Sunday, July 7, 2013

Equity/Fixed Income Momentum - July 2013

Disclosure: I am long SPY(More...)
Thanks for reading the seventh installment of equity/fixed income momentum strategies. This article discusses the historic return profile of momentum strategies between fixed income and equity classes, and gives an overview of the reasons behind last month's relative performance and a look forward to relative returns in July. Two months ago this series was discussing yields on long Treasuries hitting new year-to-date lows in April while the S&P 500 (SPY) hit new all-time highs. Fast forward, and long Treasuries are near their highest yield levels in two years after yesterday's strong payroll numbers. Given the rapidly evolving market environment, this article will discuss implications for relative returns in the near future.

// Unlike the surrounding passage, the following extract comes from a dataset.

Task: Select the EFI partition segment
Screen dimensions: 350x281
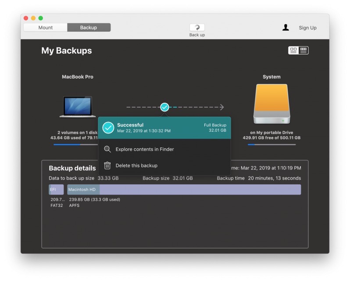Action: (56, 190)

The purpose of this series of articles is to demonstrate the success of these strategies, and give Seeking Alpha readers with differing risk tolerances tips on how to employ these strategies themselves to improve the performance of their balanced portfolio. These are useful strategies for Seeking Alpha readers, especially those who allocate dollars to their investment plan on a subscription basis, like 401(k) investors making automatic payroll deductions. These switching strategies can be used to adjust periodic allocations to capture the momentum effect and improve portfolio returns, especially in tax-deferred accounts.
Treasuries/S&P 500
The most basic momentum strategy involving the equity and fixed income markets is between the benchmark Treasury index (GOVT) and the S&P 500. This monthly strategy switches between the two asset classes, owning the asset class that performed the best in the trailing one-month forward for the next one month.
In difficult market environments, Treasury bonds typically rise in value as a flight-to-quality instrument while risky assets sell off. In improving economic environments, the opposite is usually true as equities rally and bonds sell-off as investors reap the returns of equity ownership and Treasury bonds are negatively impacted by rising inflationary impacts. This latter example was certainly the environment witnessed in the last two months as improving domestic data caused bond market participants to wager that monetary accommodation would be unwound earlier than previously expected, leading to a sharp sell-off in bond prices.
Below is a graph of the historical performance of the S&P 500, the Barclays Capital Treasury Index, and a momentum strategy that buys the asset class that had outperformed in the trailing one month. In these strategies, the one month holding period is a calendar month beginning with the first day of the month.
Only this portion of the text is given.